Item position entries
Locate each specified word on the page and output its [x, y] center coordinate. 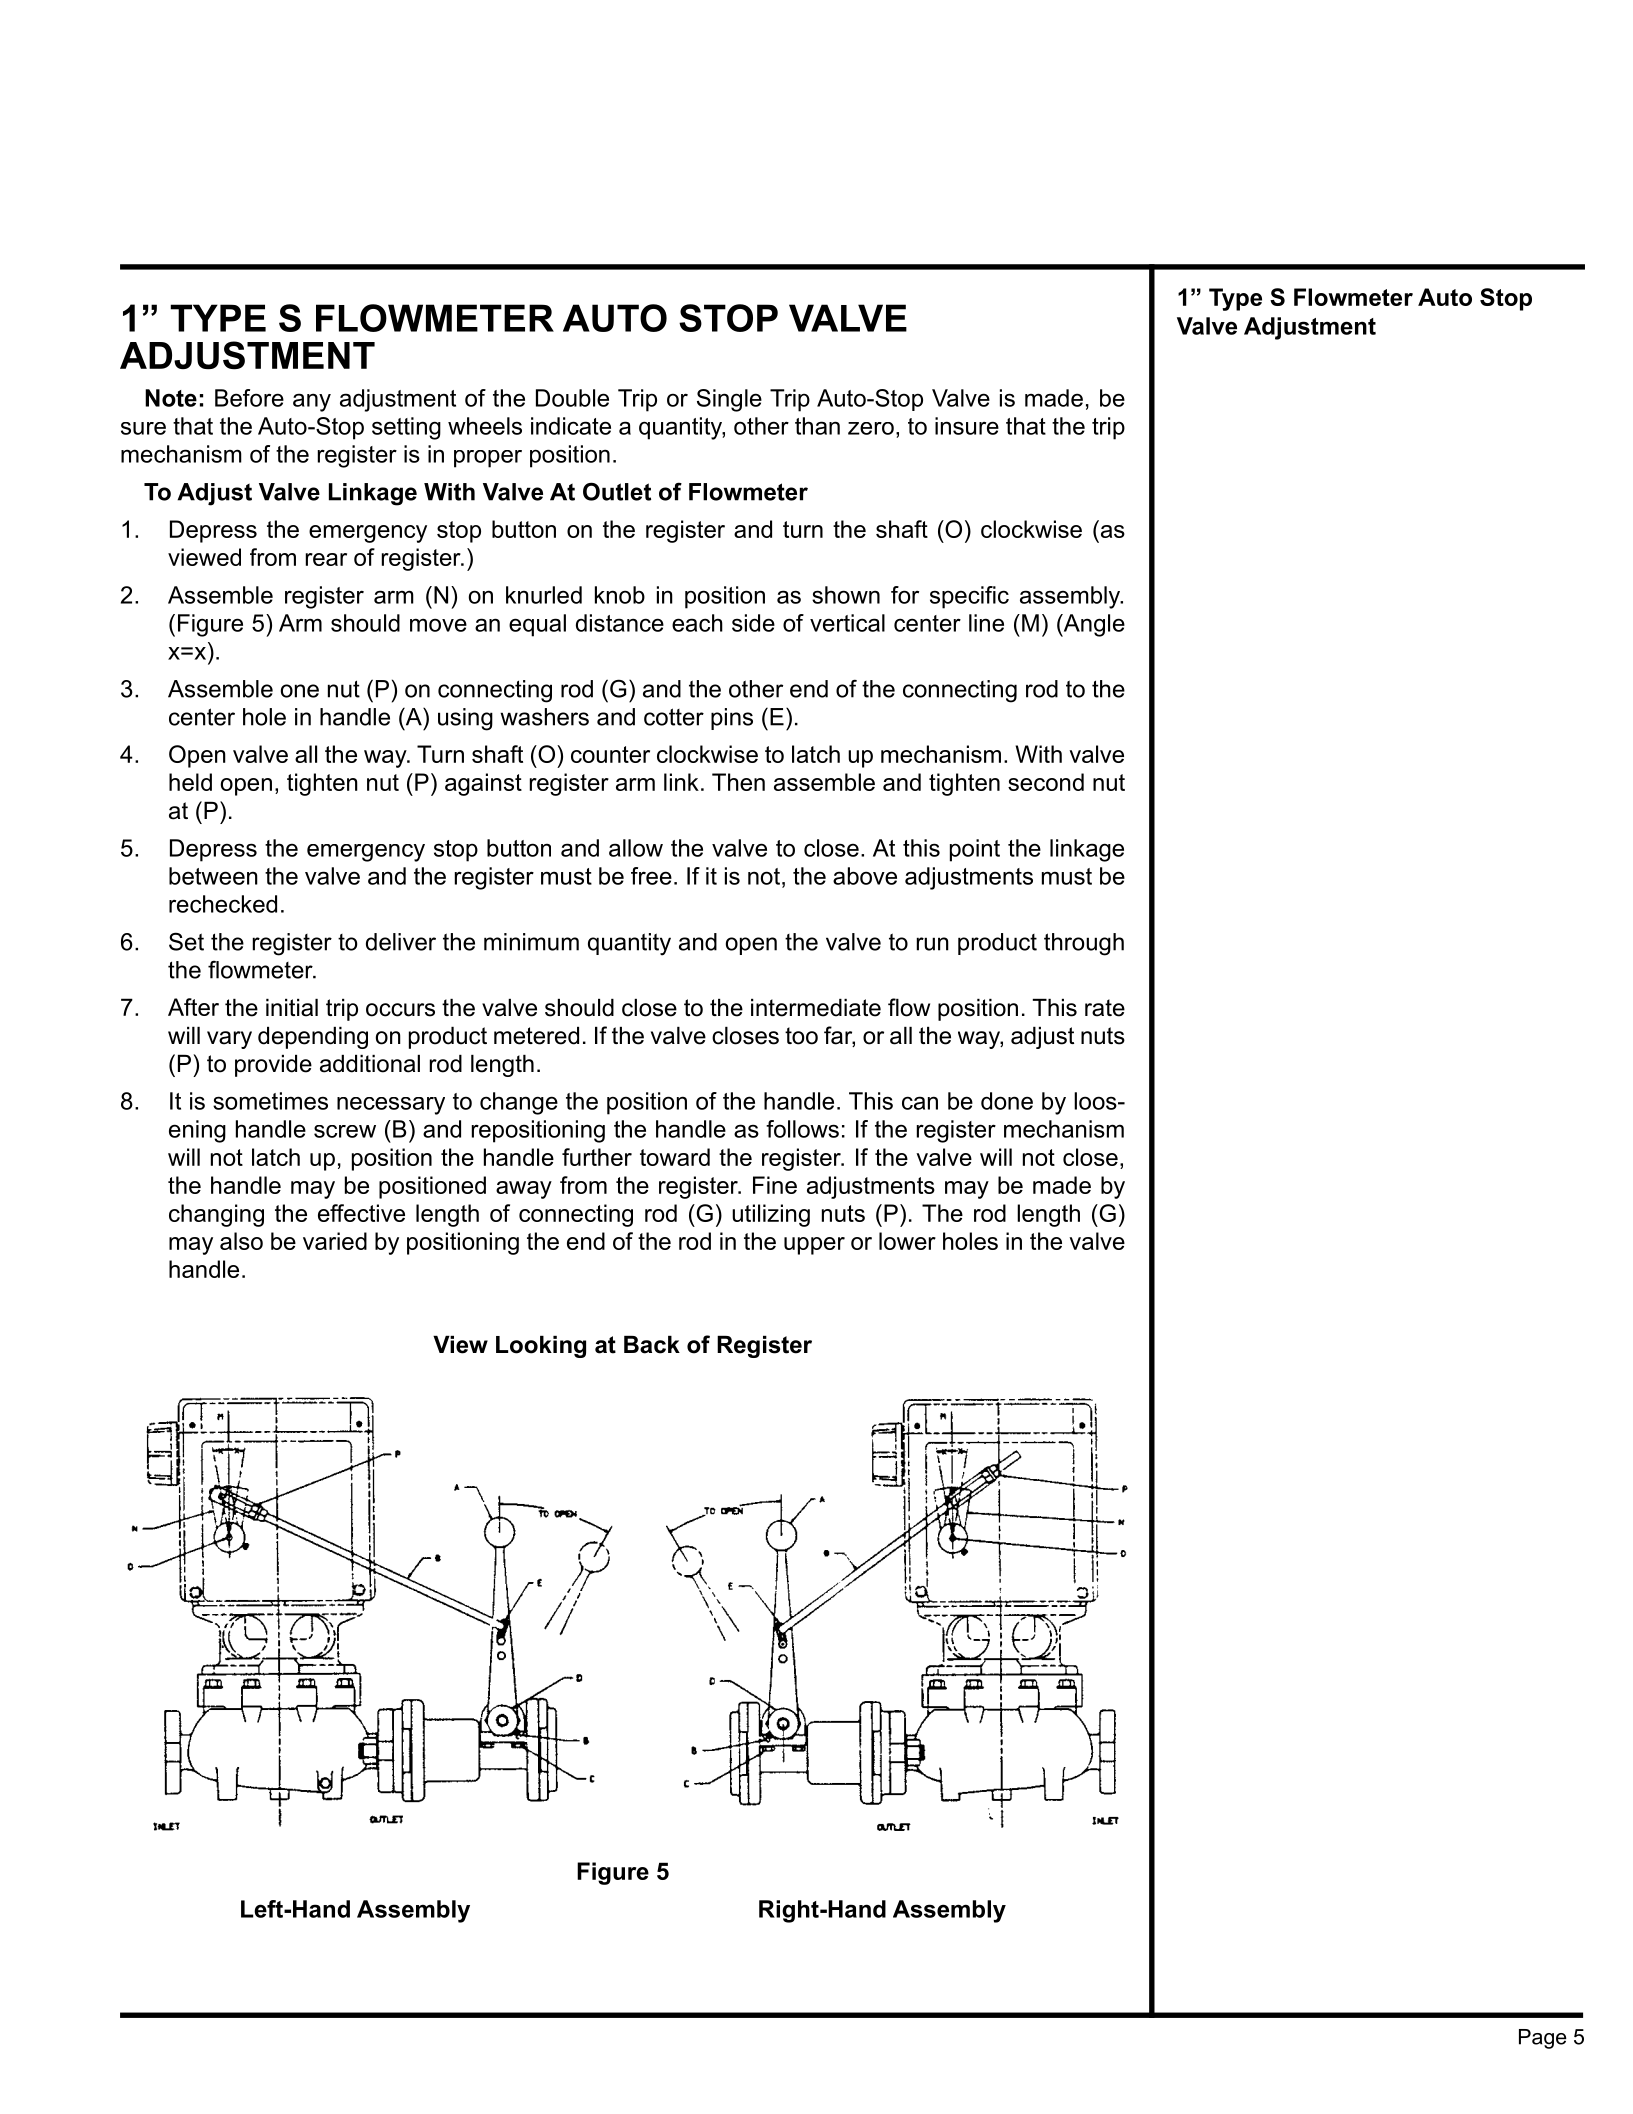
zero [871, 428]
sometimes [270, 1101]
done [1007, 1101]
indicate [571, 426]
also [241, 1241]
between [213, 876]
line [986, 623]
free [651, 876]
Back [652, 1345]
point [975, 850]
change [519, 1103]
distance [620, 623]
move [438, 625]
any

**Brief**
Reproduce the listing above line for line, keeping every word and coordinate unchanged, and leave out the picture.

**Task result**
Locate each specified word on the page and output its [x, y] center coordinate. 
zero [871, 428]
sometimes [270, 1101]
done [1007, 1101]
indicate [571, 426]
also [241, 1241]
between [213, 876]
line [986, 623]
free [651, 876]
Back [652, 1345]
point [975, 850]
change [519, 1103]
distance [620, 623]
move [438, 625]
any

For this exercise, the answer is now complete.